Artigo dominical

O barco
Dom Pedro José Conti, Bispo de Macapá

Dois turistas, que estavam acampados na beira de uma lagoa, decidiram atravessar o lago para fazer uma visita ao boteco do lado oposto. Ficaram por lá boa parte da noite tomando umas e mais umas. Finalmente o bar fechou e eles foram obrigados a voltar para casa. Cambaleando, demoraram a encontrar o seu barquinho e, mais ainda, para   sentarem-se nele. Pegaram nos remos e começaram a remar com força. Depois de duas horas, perceberam que ainda não tinham chegado.

– Não deveríamos ter alcançado o outro lado? – perguntou um deles ao amigo.

– Certamente – respondeu o segundo – mas talvez não remamos com a devida energia. Duplicaram os esforços por mais uma hora. Estavam exaustos, mas somente quando o dia começou a clarear perceberam que não tinham saído do lugar. Tinham esquecido de desamarrar a corda que segurava o barquinho ao trapiche.

Sem dúvida uma lei é como um caminho bem traçado pelo qual é possível avançar seguros. No entanto ela pode transformar-se numa corrente ou numa “corda” que nos prende e que nos impede de sair do lugar. Jesus, no evangelho deste domingo, diz-nos que não veio para abolir a Lei antiga, mas para dar sentido e pleno cumprimento a ela. Com efeito, uma lei mal entendida ou cumprida ao pé da letra pode nos deixar com a consciência tranquila, mas pode também nos afastar do seu próprio objetivo. Pelos próprios evangelhos aprendemos que Jesus muitas vezes agiu com extrema liberdade a respeito da Lei e, por isso, foi criticado e condenado. Para ele, tinha algo de mais precioso que a mera observância de uma norma: a vida e o amor ao irmão sofredor ou pecador que fosse. O Deus Pai que Jesus veio nos revelar não era nem um fiscal e nem um juiz. Não era um Deus para poucos escolhidos, perfeitos e imaculados. Agora sabemos que Ele é, em primeiríssimo lugar, amor misericordioso, feliz por perdoar e alegre por acolher os caídos à beira das estradas da vida. O Deus, Pai de Jesus e Pai nosso, é um Deus consolador, bondoso e compassivo. Para entender isso precisamos nos libertar das amarras de uma Lei fria, sem coração, uma Lei que mata em lugar de dar vida. À Lei antiga faltava mesmo o cumprimento que Jesus trouxe e que resume a própria Lei e os Profetas: o novo mandamento do amor.
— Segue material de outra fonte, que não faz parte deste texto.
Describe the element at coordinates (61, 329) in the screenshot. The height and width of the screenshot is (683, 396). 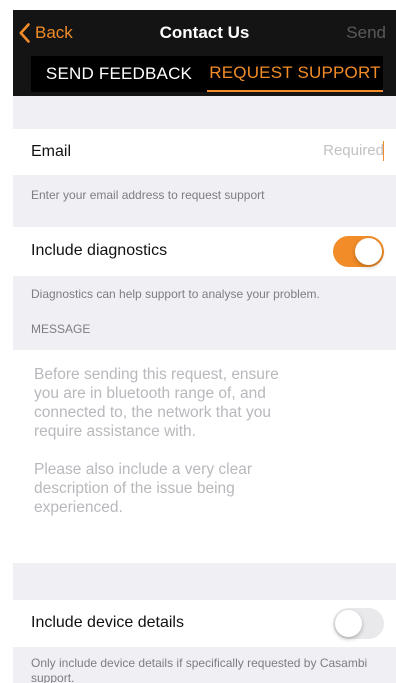
I see `message-section-header: MESSAGE` at that location.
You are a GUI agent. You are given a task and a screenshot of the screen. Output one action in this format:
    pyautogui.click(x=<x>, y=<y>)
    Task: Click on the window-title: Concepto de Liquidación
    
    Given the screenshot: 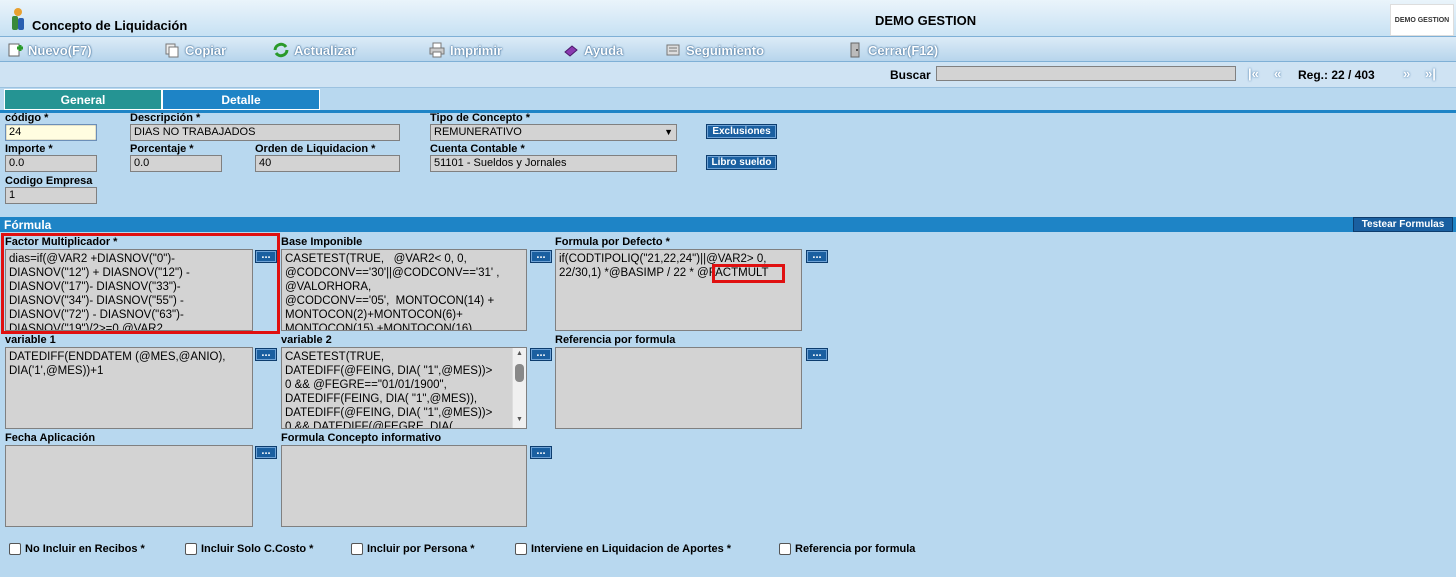 What is the action you would take?
    pyautogui.click(x=110, y=26)
    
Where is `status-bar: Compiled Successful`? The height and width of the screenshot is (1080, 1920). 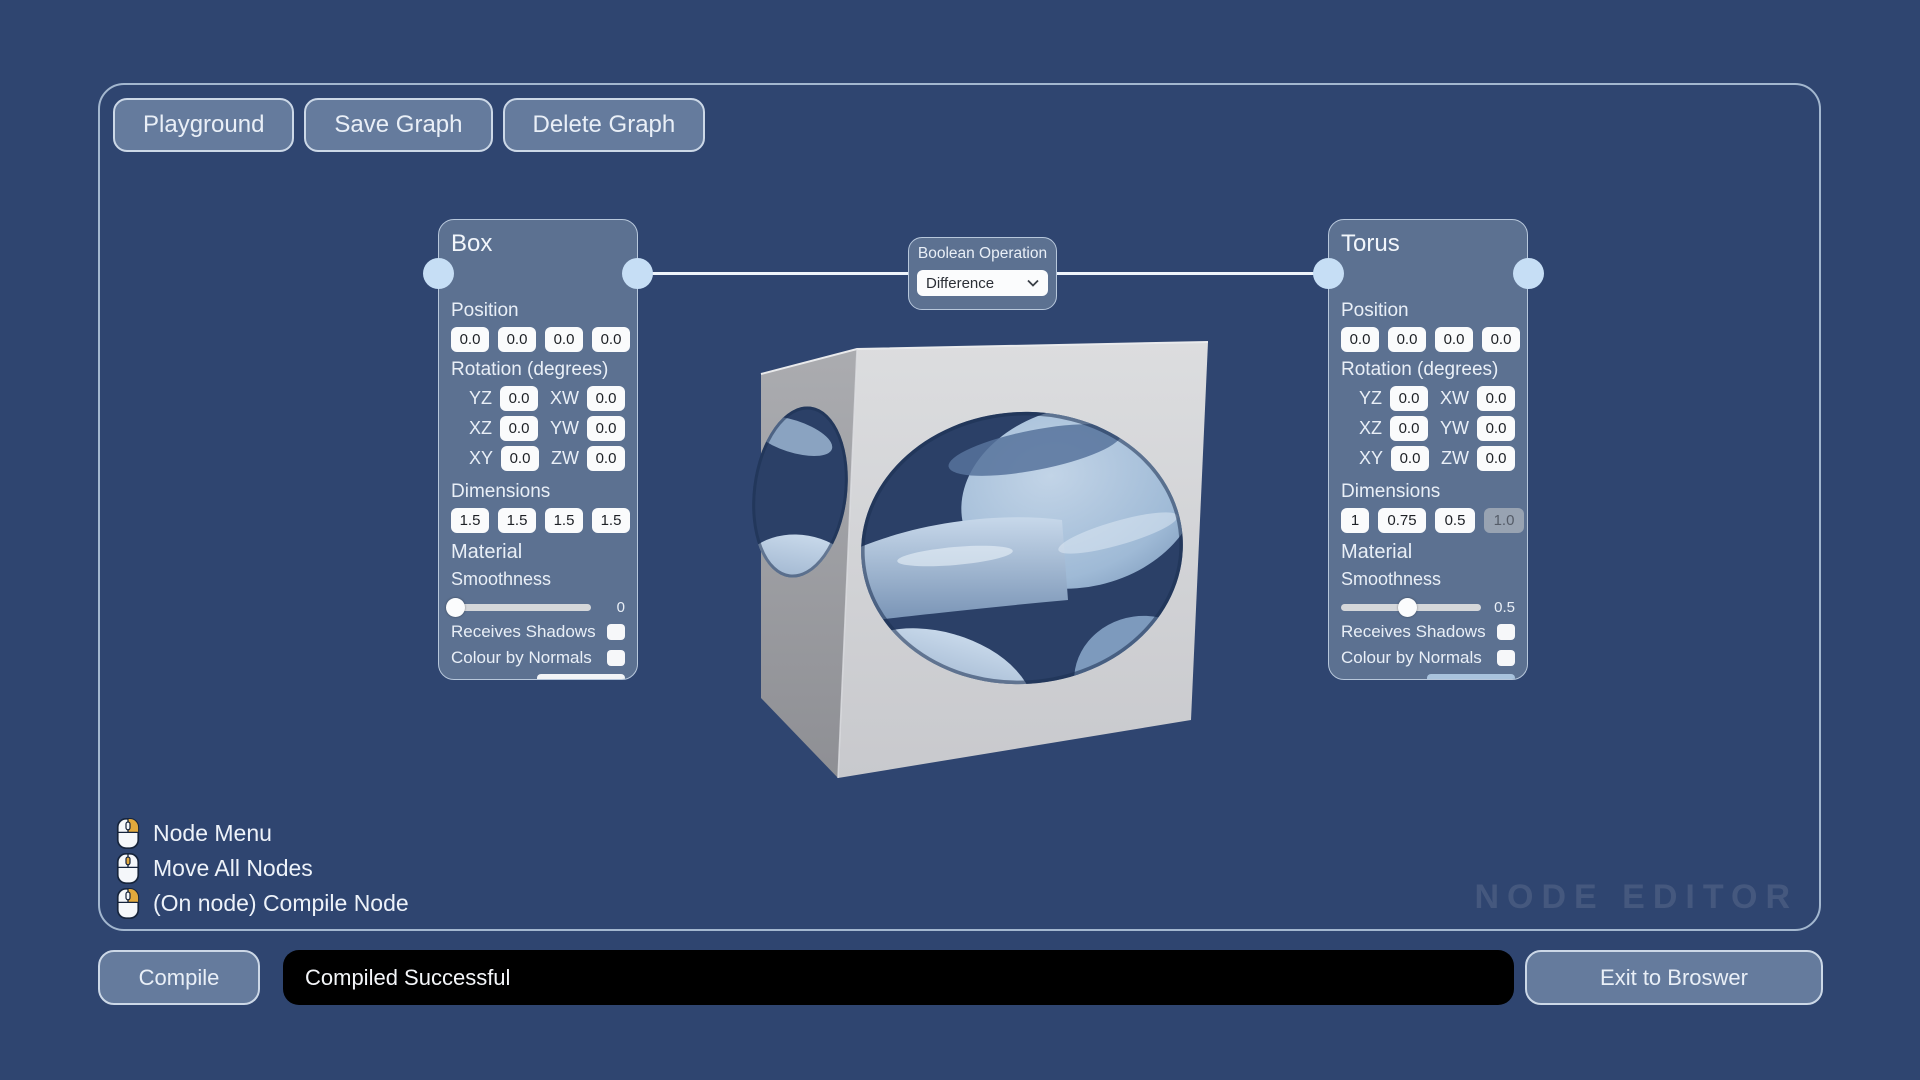 status-bar: Compiled Successful is located at coordinates (898, 978).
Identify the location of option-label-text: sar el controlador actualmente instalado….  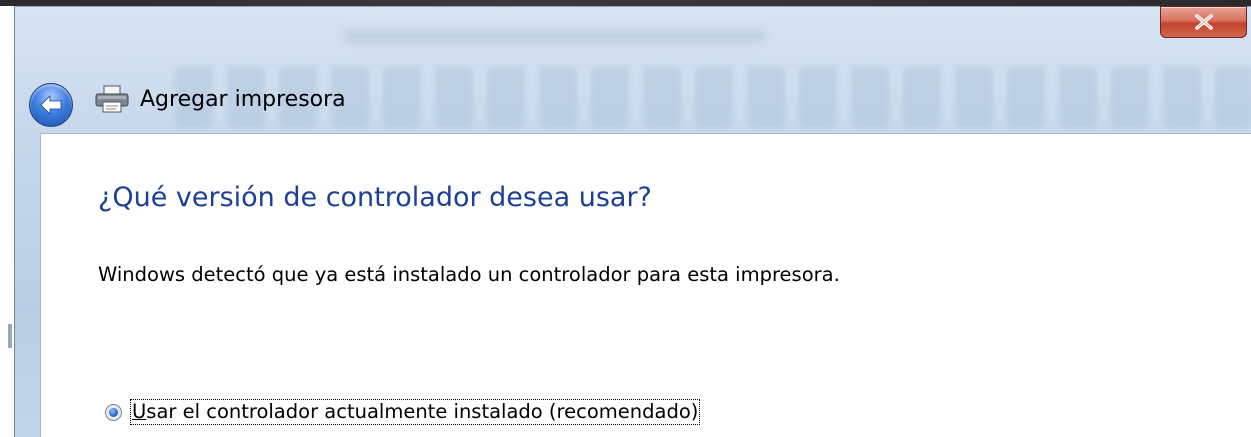
(422, 412).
Somente assim entendemos que não basta “não matar” o irmão. Jesus nos pede de respeitá-lo, de não cultivar raiva ou rancor. Com efeito, o ódio faz que “matemos” o irmão com o pensamento, que o condenemos com o nosso julgamento, que o apaguemos de nossa vida com o desprezo. Para nós é como se não existisse mais, é como se estivesse morto.

Também não devemos praticar um culto somente exterior. Não adianta apresentar uma oferenda bonita a Deus, se o nosso coração está cheio de pensamentos e projetos de vingança. Para que a nossa oferta seja agradável a Deus precisamos ter o coração em paz, precisamos estar reconciliados com os irmãos. Separar as práticas religiosas da nossa vida e dos nossos pensamentos significa esvaziar o culto, e deixar Deus fora da realidade torna inútil a fé. A nossa oração ganha o coração de Deus quando sabemos perdoar e aceitamos ser perdoados.

A fidelidade matrimonial também não pode ser mera fachada. Parar garantir isso precisa vigiar até sobre os próprios olhares e desejos. O amor conjugal deve ser alimentado todo dia pela honestidade e pela confiança recíproca. Quando não é mais motivado e mantido pelo amor, o matrimônio se torna realmente uma prisão insuportável e a convivência uma tortura. Se queremos sustentar a alegria da família, precisamos ter a coragem de cortar relações duvidosas, vícios perigosos e interesses escusos. É o tesouro do amor que sempre deve ser defendido.

A verdade deve resplandecer por si mesma, sem juramentos e inúteis palavreados. Para entrar no reino do céus, é necessário algo mais que a obediência a uma lei: é necessária a criatividade do amor. Muitas “cordas” ainda devem ser cortadas para sair do impasse do nosso comodismo disfarçado de obediência.